■ **RECORDS FOR THIS EXERCISE**

§ §

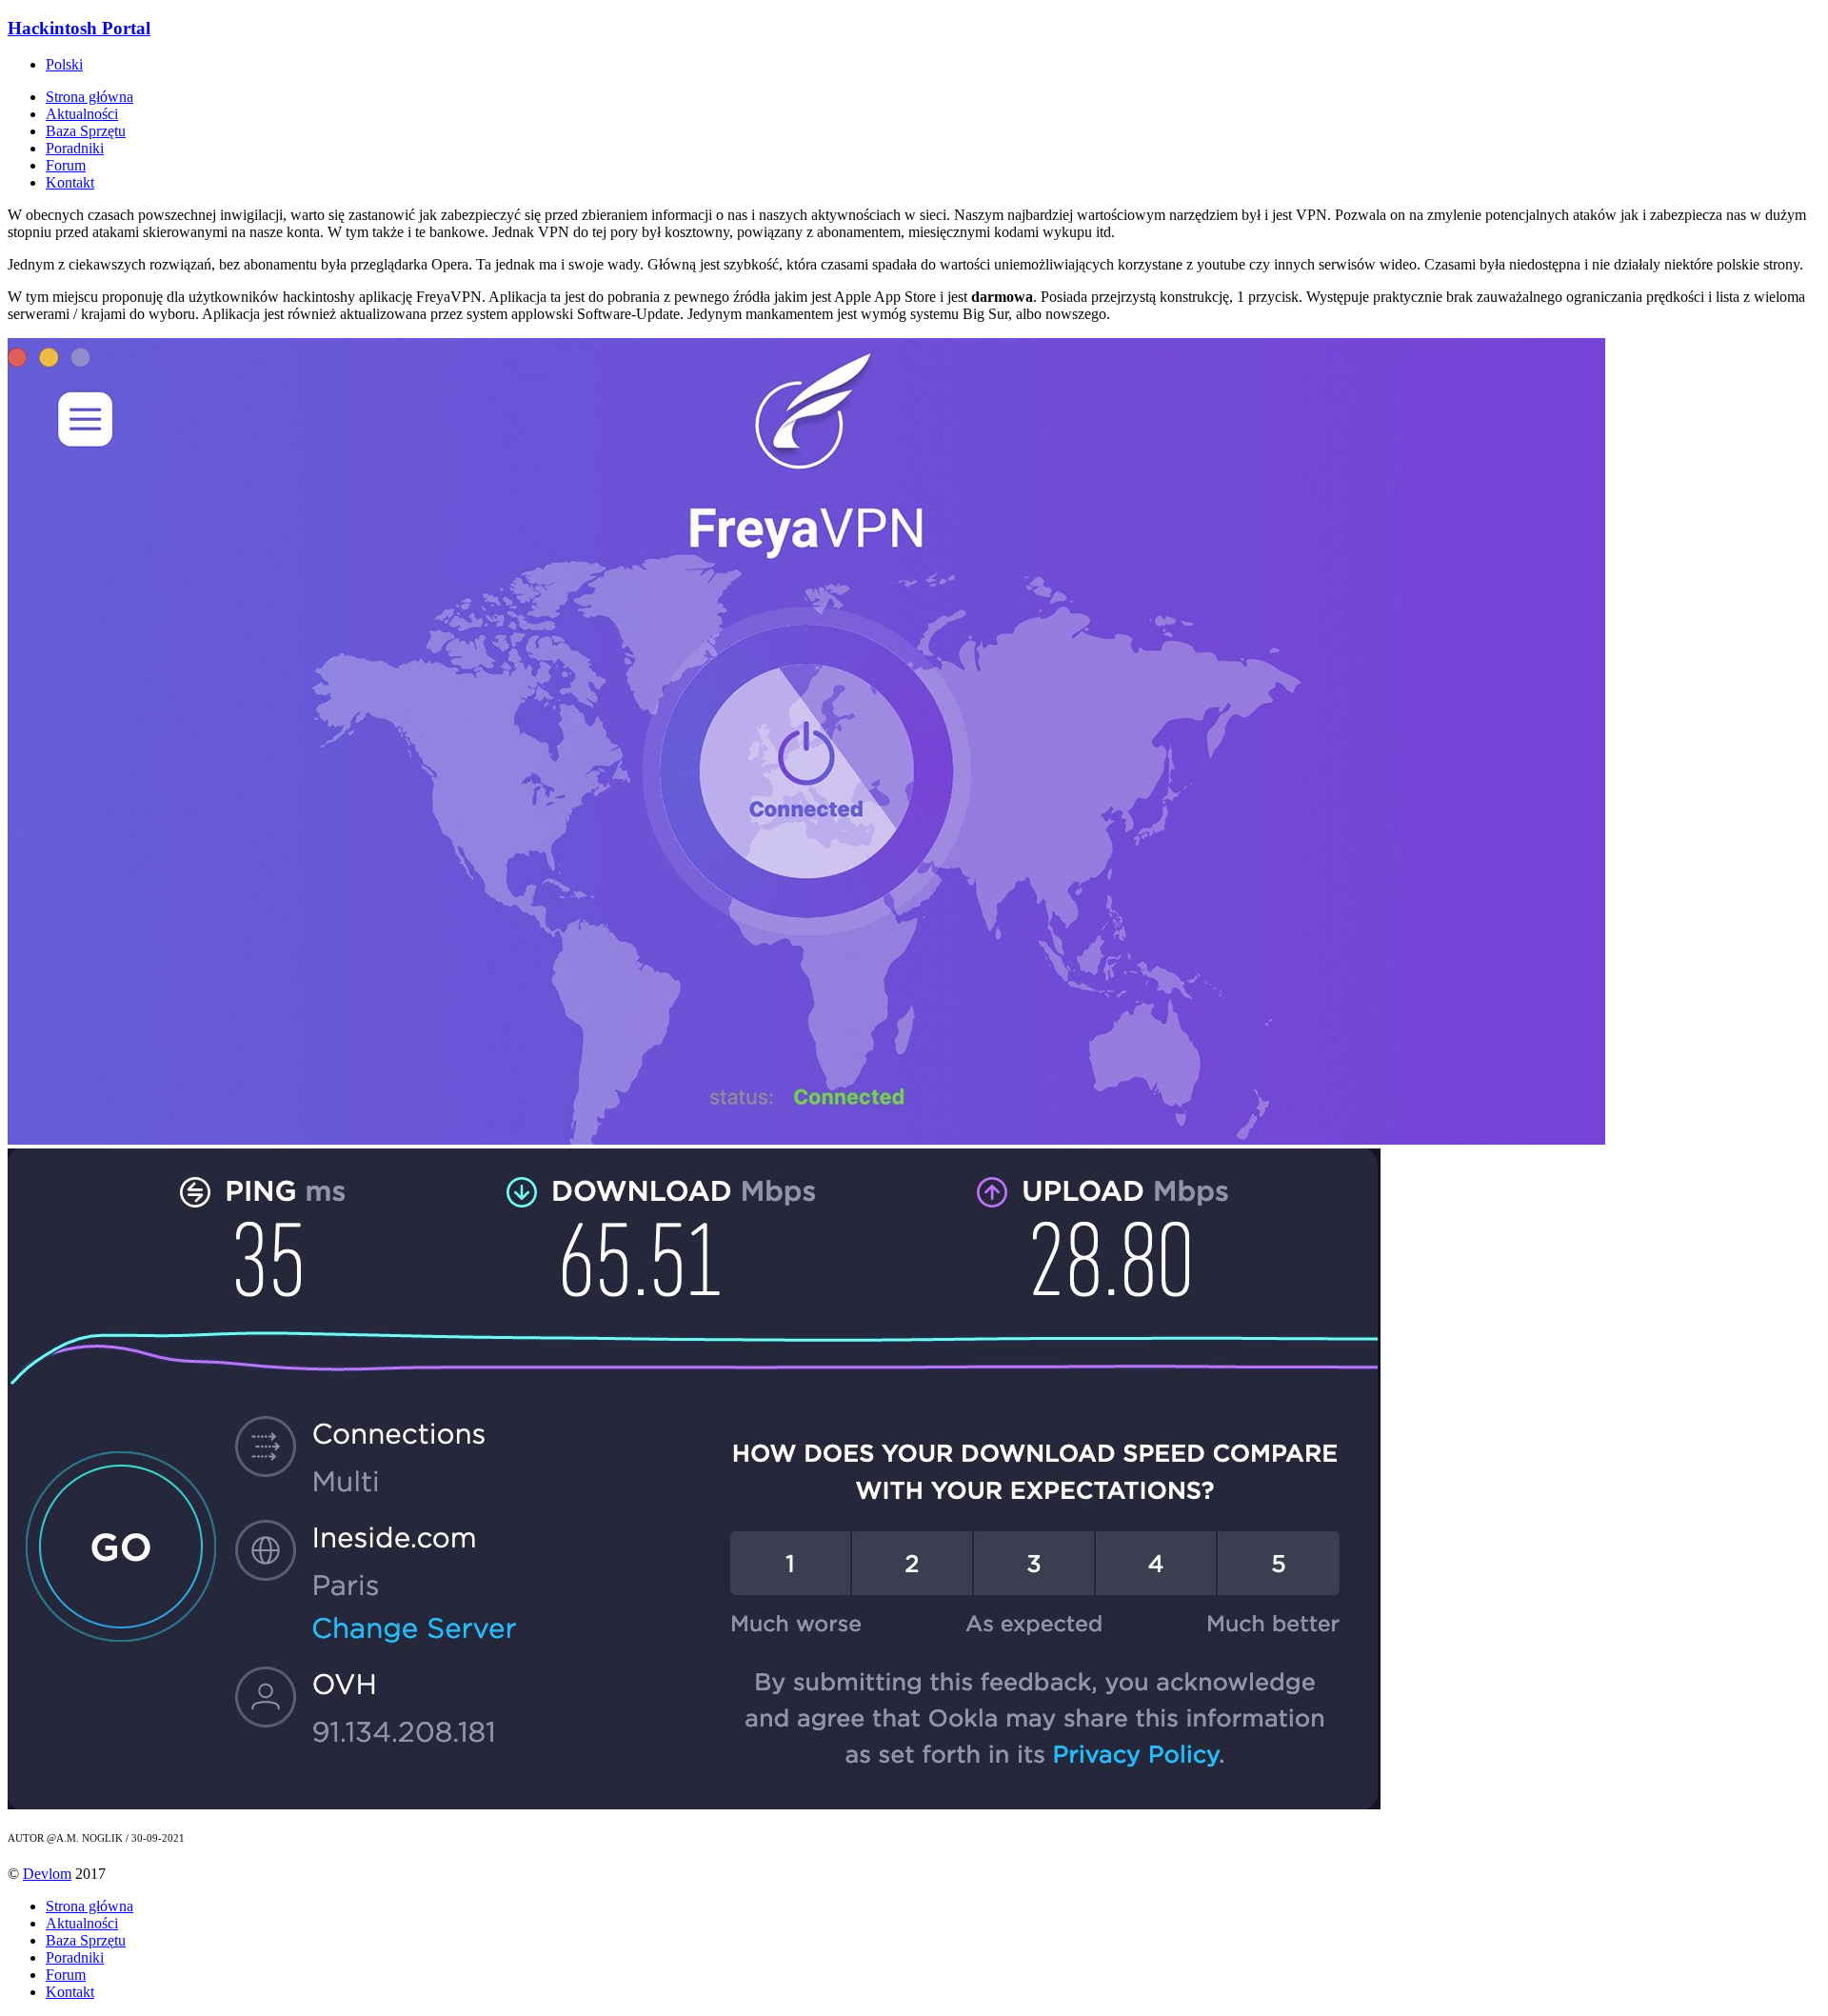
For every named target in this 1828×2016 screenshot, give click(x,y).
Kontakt (70, 182)
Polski (64, 64)
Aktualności (82, 114)
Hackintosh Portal (79, 28)
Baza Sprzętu (86, 131)
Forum (66, 165)
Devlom (47, 1874)
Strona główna (89, 97)
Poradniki (75, 148)
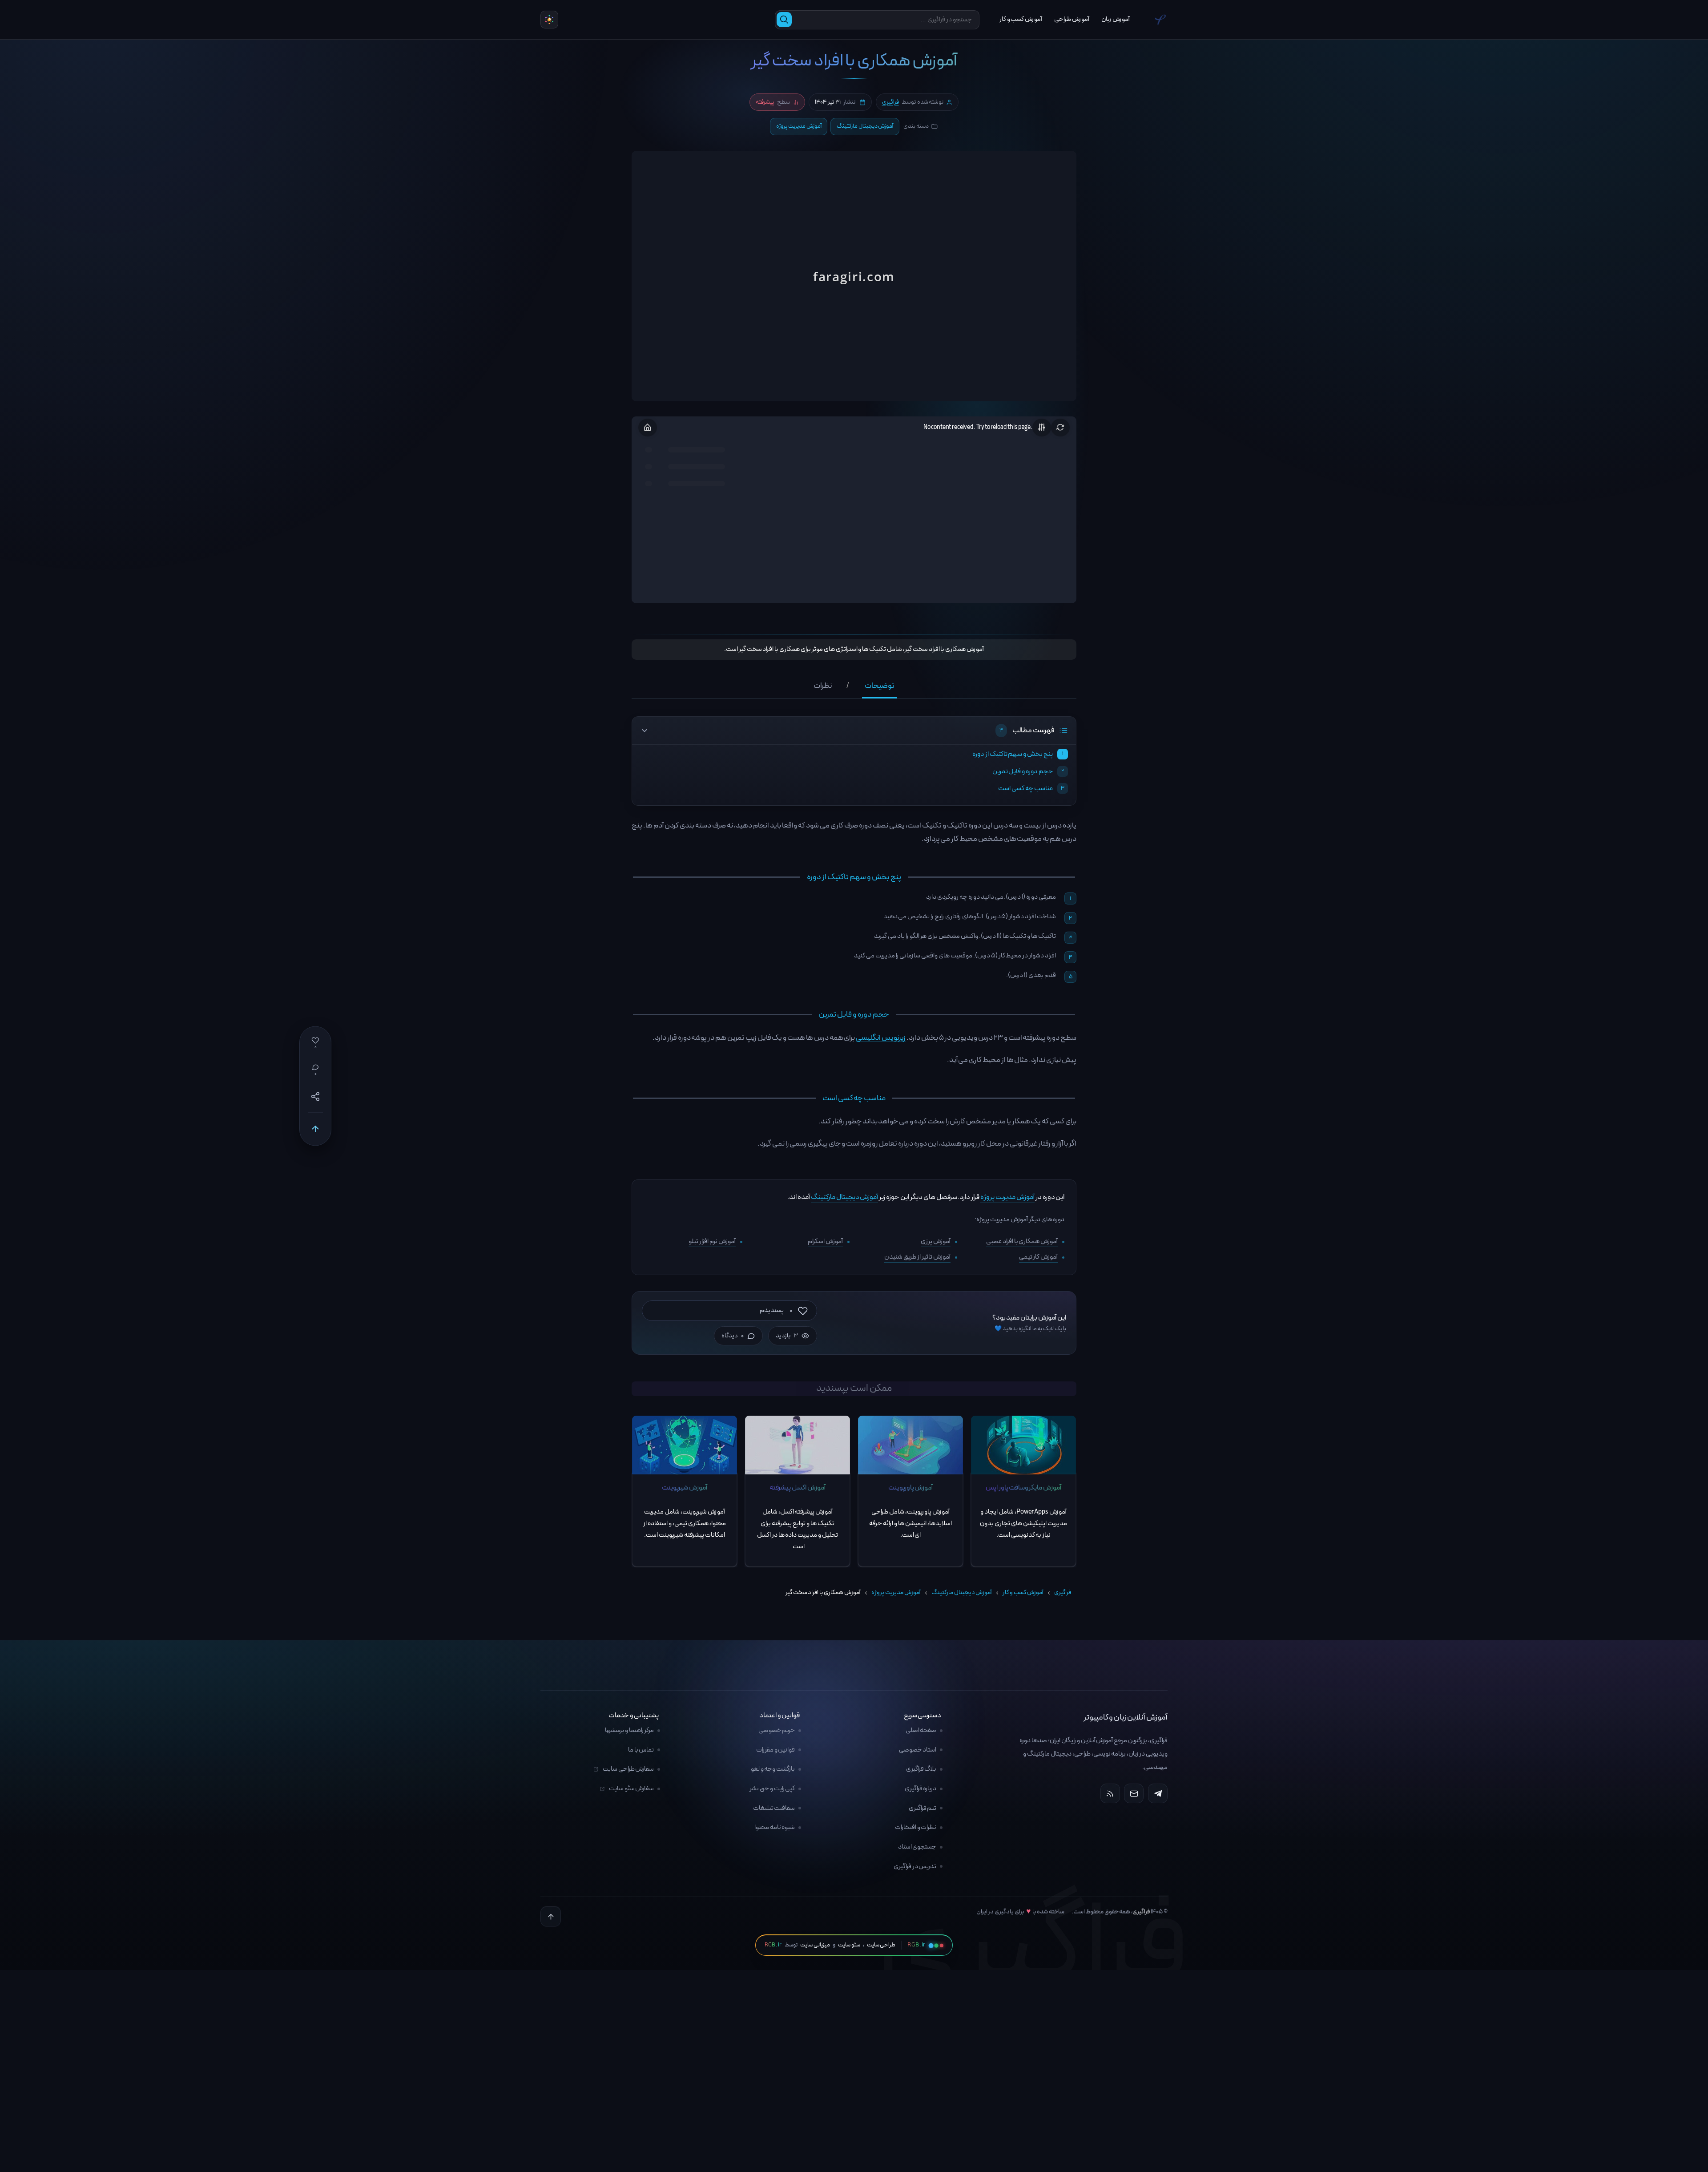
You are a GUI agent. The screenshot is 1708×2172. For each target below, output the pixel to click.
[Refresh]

§ §

■ **PROBLEM DETAILS**
Leaving out the pictures, print every record exactly as written.

■ **OUTPUT OF THE TASK**
For every named target in this 1828×2016 screenshot, give click(x,y).
Kontakt (70, 182)
Polski (64, 64)
Aktualności (82, 114)
Hackintosh Portal (79, 28)
Baza Sprzętu (86, 131)
Forum (66, 165)
Devlom (47, 1874)
Strona główna (89, 97)
Poradniki (75, 148)
You are a GUI agent. The screenshot is 1708×2172. For each target below, output the pixel to click.
[Refresh]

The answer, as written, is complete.